■ **EXERCISE DESCRIPTION**
Only the lines that hold "dropdown" should be in the answer, each copied from the data below.

Dataset excerpts
######
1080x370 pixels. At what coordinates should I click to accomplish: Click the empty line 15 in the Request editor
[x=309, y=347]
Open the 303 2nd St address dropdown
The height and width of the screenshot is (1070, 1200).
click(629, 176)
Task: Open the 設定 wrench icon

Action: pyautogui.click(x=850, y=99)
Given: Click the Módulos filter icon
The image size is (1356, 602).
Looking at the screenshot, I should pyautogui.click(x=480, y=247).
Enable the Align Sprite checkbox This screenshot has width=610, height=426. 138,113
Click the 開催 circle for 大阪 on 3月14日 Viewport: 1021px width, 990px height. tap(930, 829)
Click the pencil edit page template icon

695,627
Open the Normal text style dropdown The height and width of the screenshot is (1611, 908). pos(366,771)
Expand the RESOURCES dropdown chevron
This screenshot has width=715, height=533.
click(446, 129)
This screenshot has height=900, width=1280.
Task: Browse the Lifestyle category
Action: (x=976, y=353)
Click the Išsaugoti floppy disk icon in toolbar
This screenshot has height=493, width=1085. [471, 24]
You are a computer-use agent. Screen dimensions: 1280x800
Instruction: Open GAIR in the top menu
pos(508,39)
######
■ **ANSWER TO THE PROBLEM**
Open the 303 2nd St address dropdown
Open the Normal text style dropdown The height and width of the screenshot is (1611, 908). pos(366,771)
Expand the RESOURCES dropdown chevron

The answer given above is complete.